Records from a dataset

*-*-*

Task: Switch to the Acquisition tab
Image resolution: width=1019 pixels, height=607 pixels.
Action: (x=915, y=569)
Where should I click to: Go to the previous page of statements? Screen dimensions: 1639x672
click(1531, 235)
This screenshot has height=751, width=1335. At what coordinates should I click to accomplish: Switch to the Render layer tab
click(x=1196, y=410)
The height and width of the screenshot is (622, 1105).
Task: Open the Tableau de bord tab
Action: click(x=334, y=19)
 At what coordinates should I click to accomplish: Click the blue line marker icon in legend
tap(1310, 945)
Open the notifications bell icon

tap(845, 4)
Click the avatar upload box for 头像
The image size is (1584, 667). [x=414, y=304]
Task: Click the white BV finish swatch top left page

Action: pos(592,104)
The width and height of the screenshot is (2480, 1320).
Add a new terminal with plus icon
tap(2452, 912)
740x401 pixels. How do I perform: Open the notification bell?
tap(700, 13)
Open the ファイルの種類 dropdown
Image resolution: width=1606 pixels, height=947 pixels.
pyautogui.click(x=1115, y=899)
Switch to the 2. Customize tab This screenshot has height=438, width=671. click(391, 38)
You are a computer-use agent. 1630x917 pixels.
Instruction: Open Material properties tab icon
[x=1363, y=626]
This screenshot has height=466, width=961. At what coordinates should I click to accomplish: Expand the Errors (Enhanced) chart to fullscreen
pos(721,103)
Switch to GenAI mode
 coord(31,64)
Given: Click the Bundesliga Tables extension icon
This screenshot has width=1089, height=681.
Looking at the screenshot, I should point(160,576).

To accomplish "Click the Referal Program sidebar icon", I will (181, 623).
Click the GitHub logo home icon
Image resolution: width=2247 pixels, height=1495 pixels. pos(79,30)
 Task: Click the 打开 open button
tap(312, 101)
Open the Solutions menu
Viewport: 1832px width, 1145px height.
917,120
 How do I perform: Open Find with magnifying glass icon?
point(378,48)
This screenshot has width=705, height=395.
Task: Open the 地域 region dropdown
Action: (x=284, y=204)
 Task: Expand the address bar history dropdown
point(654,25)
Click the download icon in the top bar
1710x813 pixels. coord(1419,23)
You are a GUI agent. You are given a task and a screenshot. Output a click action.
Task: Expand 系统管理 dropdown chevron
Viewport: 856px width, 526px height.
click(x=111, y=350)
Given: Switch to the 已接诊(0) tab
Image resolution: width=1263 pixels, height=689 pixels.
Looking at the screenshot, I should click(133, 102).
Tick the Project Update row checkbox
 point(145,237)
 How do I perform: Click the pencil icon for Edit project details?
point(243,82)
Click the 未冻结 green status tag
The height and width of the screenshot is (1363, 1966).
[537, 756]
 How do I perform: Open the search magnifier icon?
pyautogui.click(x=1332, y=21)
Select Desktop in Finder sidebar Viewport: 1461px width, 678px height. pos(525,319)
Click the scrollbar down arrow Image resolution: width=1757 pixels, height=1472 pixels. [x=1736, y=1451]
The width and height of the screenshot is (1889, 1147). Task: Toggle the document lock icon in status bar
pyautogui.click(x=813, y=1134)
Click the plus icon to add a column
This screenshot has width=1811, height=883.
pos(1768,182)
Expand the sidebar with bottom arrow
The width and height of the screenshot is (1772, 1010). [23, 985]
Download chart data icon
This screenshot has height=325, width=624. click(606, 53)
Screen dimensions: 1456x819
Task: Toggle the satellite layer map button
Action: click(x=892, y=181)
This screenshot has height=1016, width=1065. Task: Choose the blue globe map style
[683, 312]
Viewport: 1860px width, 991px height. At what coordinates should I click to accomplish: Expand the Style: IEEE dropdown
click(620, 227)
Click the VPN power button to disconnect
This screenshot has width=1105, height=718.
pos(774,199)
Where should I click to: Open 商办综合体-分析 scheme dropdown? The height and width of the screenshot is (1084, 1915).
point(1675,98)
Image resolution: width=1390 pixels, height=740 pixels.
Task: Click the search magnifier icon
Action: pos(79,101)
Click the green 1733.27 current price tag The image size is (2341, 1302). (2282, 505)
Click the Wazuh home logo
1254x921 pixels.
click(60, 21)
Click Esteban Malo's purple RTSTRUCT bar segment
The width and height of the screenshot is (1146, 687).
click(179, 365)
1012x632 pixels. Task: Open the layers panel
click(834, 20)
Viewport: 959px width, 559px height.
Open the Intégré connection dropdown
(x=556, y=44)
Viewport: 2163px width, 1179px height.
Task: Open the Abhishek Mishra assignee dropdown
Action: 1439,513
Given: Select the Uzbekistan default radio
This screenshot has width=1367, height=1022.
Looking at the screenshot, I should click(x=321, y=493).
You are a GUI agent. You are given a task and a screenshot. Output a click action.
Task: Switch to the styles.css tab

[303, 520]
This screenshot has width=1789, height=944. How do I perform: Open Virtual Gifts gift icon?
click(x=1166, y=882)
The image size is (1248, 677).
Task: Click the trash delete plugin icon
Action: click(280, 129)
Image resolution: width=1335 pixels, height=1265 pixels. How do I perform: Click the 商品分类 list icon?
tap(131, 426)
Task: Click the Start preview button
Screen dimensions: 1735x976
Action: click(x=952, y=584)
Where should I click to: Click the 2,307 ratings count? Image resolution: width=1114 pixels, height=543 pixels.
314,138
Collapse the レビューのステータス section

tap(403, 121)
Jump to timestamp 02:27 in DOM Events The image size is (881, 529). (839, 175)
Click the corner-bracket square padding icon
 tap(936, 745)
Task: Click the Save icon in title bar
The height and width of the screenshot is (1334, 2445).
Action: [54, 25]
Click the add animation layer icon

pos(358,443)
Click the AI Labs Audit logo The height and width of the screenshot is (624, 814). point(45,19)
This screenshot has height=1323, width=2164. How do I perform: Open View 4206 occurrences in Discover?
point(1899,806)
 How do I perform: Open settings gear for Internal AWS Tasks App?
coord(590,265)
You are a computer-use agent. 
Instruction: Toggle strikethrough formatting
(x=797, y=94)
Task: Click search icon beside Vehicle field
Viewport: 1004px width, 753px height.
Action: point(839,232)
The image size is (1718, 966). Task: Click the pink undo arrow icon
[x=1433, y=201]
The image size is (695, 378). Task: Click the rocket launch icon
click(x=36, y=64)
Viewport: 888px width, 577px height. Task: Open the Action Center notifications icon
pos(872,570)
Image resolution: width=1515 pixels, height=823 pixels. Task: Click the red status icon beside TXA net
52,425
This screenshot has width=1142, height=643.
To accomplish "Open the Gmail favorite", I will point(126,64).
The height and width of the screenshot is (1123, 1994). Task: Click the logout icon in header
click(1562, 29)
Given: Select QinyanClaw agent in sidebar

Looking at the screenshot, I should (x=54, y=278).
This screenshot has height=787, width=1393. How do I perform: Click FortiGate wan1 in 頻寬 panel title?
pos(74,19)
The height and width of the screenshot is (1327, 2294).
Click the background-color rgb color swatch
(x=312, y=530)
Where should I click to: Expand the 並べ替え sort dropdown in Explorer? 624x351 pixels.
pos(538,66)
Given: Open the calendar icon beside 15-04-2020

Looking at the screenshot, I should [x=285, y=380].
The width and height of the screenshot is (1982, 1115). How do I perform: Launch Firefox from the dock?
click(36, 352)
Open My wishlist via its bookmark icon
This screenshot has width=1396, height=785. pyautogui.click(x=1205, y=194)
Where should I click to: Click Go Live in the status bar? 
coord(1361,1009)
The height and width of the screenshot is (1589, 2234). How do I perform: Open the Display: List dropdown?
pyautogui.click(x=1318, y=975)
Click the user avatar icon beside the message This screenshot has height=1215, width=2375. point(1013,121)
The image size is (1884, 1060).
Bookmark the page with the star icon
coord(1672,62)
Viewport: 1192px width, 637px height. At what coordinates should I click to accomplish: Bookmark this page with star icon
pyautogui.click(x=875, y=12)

*-*-*

- TASK OBJECTIVE -
Go through the entries above and copy each line holding the string "green".

- ANSWER AREA -
Click the 未冻结 green status tag
Click the green 1733.27 current price tag The image size is (2341, 1302). (2282, 505)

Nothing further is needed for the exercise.